Tomba di Papa Alessandro VII nella Basilica di San Pietro a Roma

Accademia deglo Intronati: satira politica, ma con prudenza

Insomma, si usciva snobisticamente dal mondo per farsene beffa, ma non risparmiando neppure se stessi, come nella migliore tradizione goliardica. Ovviamente l’Accademia degli Intronati aveva un rapporto conflittuale col potere. Specialmente nel XVI secolo, periodo buio per le sorti senesi, in cui la città era sballottata tra le protezioni interessate di Francia e Spagna, le creazioni letterarie contenevano sempre riferimenti più o meno espliciti alla situazione storico-politica.

Rimasta inoperosa nel corso degli ultimi anni della Repubblica senese, l’Accademia si riattivò nel 1559, per poi essere ben presto chiusa nel 1568 da un sospettoso Cosimo I de’ Medici, che temeva che questi circoli culturali potessero rappresentare focolai sovversivi repubblicani, per riaprire ancora nel 1603.

Voltaire, uno di noi

Nel 1654 l’Accademia assorbì quella dei Filomati, insieme al teatro della Sala grande del Consiglio nel Palazzo Pubblico di Siena. I secoli XVII e XVIII videro gli Intronati impegnarsi nella gestione del teatro e nella mise-en-scène di composizioni comiche e drammatiche. Tra tanti illustri intellettuali dobbiamo annoverarne uno particolarmente importante, un cugino d’Oltralpe di nome Voltaire, a testimonianza di come il prestigio dell’istituzione già travalicava di gran lunga le mura cittadine.
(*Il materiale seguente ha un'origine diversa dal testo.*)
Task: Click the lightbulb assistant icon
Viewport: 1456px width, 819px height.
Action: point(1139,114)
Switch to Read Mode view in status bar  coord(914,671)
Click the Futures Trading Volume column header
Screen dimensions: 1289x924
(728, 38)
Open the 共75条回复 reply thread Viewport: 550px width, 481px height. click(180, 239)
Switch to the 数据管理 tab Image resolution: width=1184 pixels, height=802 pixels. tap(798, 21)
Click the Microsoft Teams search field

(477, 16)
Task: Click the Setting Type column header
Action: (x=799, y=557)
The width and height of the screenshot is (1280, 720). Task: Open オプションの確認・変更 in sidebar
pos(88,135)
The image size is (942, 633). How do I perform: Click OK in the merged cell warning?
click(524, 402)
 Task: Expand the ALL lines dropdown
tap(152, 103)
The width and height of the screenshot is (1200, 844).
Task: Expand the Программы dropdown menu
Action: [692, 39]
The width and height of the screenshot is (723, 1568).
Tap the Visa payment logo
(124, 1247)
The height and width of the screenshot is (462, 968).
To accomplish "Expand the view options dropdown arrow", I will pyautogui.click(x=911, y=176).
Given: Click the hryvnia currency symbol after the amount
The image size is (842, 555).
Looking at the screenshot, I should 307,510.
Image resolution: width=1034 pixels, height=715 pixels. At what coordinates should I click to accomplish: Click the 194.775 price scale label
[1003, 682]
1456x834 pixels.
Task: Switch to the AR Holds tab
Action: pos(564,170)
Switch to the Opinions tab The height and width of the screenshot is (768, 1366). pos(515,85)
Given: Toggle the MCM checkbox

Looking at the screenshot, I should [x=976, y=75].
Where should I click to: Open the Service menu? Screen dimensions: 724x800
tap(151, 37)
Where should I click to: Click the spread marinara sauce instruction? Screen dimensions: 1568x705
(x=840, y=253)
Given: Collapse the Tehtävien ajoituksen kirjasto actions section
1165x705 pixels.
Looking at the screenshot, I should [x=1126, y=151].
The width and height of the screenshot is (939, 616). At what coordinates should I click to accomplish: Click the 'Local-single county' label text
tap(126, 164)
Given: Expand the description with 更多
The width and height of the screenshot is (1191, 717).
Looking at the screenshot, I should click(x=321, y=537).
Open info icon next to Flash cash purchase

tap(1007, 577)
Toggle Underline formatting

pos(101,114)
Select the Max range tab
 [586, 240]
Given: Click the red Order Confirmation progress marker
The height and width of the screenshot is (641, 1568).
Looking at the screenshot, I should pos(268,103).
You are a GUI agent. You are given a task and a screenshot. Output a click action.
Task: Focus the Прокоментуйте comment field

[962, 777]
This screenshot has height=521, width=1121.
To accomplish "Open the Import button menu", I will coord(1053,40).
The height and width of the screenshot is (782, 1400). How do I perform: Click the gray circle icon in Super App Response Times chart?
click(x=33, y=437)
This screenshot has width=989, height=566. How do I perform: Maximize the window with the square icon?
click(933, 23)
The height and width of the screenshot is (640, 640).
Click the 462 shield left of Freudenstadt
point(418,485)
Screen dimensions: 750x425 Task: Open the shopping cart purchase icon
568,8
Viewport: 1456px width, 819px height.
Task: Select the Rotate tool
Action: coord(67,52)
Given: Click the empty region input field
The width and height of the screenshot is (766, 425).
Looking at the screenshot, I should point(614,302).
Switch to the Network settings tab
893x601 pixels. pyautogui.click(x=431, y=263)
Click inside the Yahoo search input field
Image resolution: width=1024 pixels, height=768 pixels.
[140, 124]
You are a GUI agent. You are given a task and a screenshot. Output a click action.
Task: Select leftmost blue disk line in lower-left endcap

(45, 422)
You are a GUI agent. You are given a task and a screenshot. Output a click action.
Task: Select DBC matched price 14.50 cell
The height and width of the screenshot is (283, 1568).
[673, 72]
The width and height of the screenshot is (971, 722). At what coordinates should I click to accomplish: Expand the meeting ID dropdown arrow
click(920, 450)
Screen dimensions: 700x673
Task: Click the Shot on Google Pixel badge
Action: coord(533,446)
Francois Marie Voltaire, Immagine dal libro di Meyers Lexicon

Vicissitudini e ricostruzioni

Quindi ci furono incendi e ricostruzioni, e nel 1798 anche un terribile terremoto che distrusse il “Teatro Grande”. In altre parole, le angustianti vicende umane di sempre. Gli Intronati bussarono, come altre volte, alla dorata porta del Granduca, ma Ferdinando III non si fece intenerire e ordinò che i proprietari dei palchi si sobbarcassero la ricostruzione del teatro.

Dunque i palchettanti, costituiti nel corpo accademico dei “Rinnovati”, nel 1802 si presero l’impegno di mantenere il teatro e allestirvi spettacoli pubblici. Questo fece perdere agli Intronati la titolarità del teatro, ma non la sua proprietà, che mantennero fino agli anni Trenta del Novecento, prima di donarlo definitivamente al Comune di Siena.

Il resto è attualità che potete tranquillamente trovare sul sito dell’Accademia degli Intronati. Ma non è affar mio.